Skip any image you find and restate the rest of the data word for word.

==*==

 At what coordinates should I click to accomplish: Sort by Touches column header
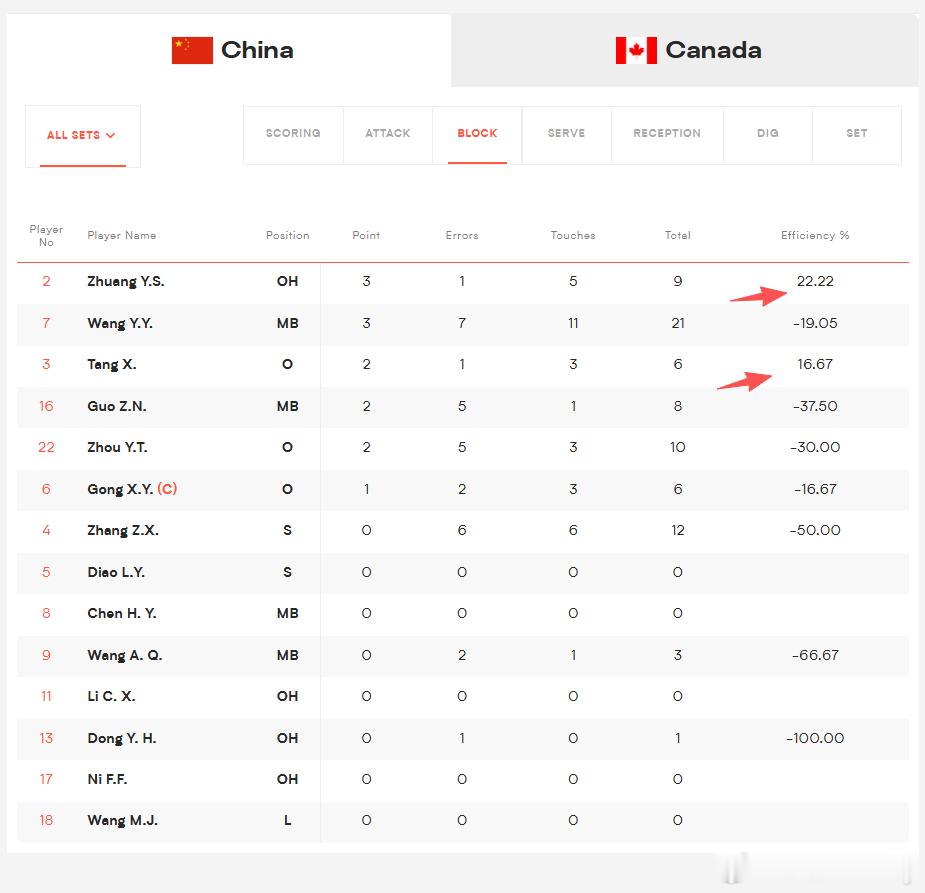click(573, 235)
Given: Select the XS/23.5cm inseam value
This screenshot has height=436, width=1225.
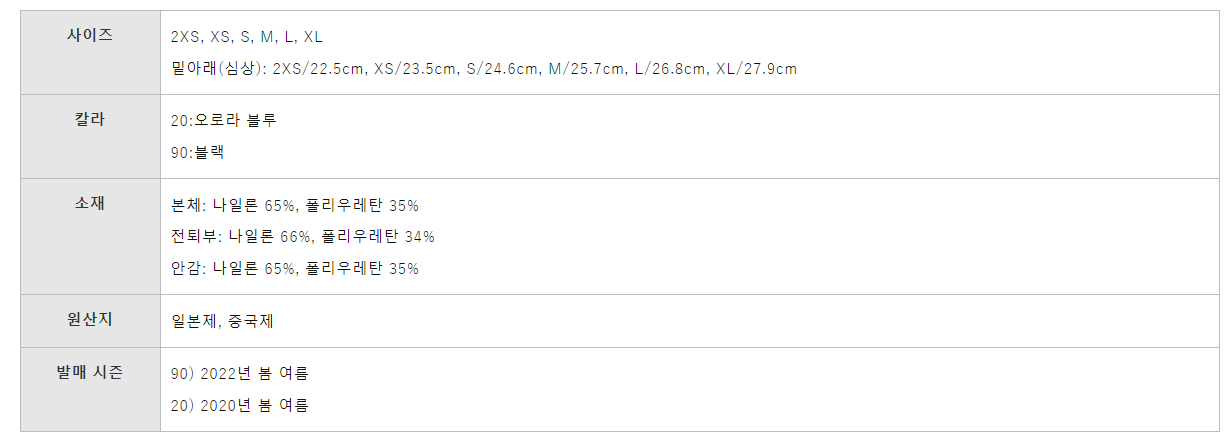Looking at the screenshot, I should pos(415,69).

==*==

Task answer ::
 At what coordinates should I click to accomplish: Sort by Touches column header
click(573, 235)
Given: Select the XS/23.5cm inseam value
This screenshot has height=436, width=1225.
Looking at the screenshot, I should pos(415,69).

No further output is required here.